The key benefit of this approach is that it permits constant-sum data to be used in standard software. However, such analyses are problematic in that they assume that the difference between a respondent's choices reflects randomness. That is, if a respondent has allocated 3 tokens to option Burger King and 1 token to McDonald's, the assumption is that at any given moment, 3 out of 4 times the respondent will choose King and 1 out of 4 times they will choose McDonald's. It seems highly unlikely that such an assumption is ever true. In particular:

  • Often constant-sum questions capture differences between consumers in terms of what they want in different situations. For example, the respondent may have chosen McDonald's 1 out of 4 times because they know that 1 out of 4 times they are eating in a town that has no Burger King.
  • Respondents may interpret constant-sum scales as measuring degree-of-preference. For example, 3 tokens for Burger King may mean that Burger King is 3 times as good as McDonald's (1 token), or, that it is simply much better (i.e., an ordinal interpretation).

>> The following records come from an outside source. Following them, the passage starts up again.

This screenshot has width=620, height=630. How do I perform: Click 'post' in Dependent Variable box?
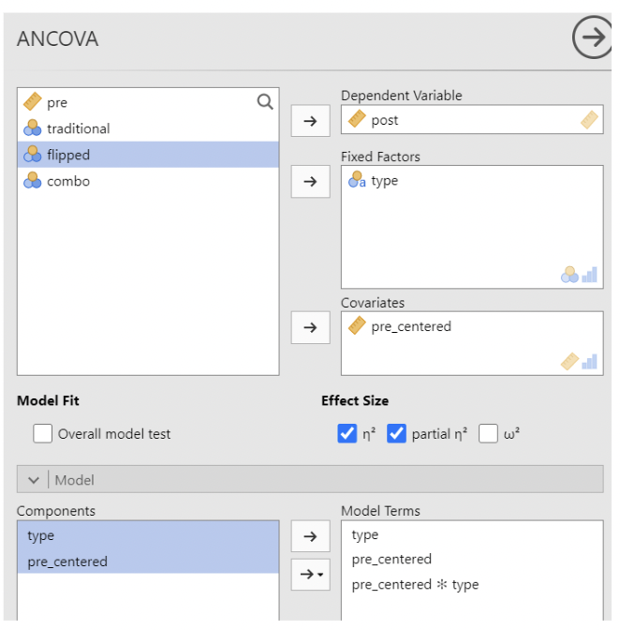pos(384,120)
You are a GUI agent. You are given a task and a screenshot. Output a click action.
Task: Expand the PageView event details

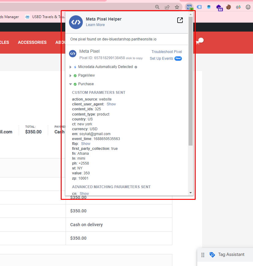pos(71,75)
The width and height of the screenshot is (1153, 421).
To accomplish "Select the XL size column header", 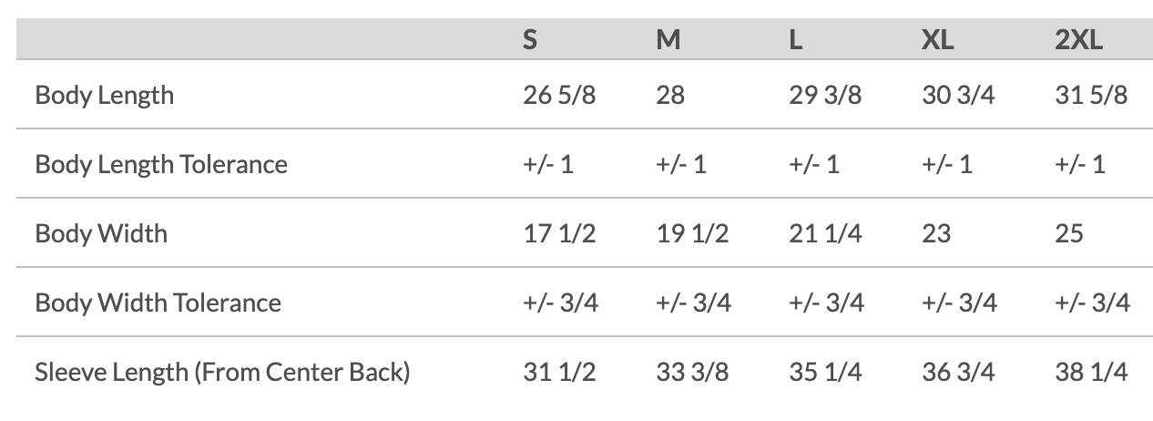I will [x=937, y=42].
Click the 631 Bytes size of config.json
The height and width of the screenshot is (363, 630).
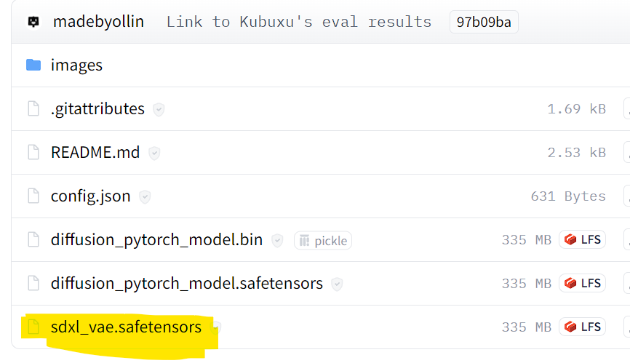pyautogui.click(x=567, y=196)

In the situation where constant-sum data captures differences in situation, there is the possibility that employing the stacking situation will result in grossly incorrect predictions (e.g., a model may be estimated indicating that the respondent will be more likely to switch to McDonald's with lower prices, whereas the reality is that the respondent will never switch because their choice is driven by availability of stores). It is unclear what the magnitude of the problem will be where constant-sum scales measure degree-of-preference.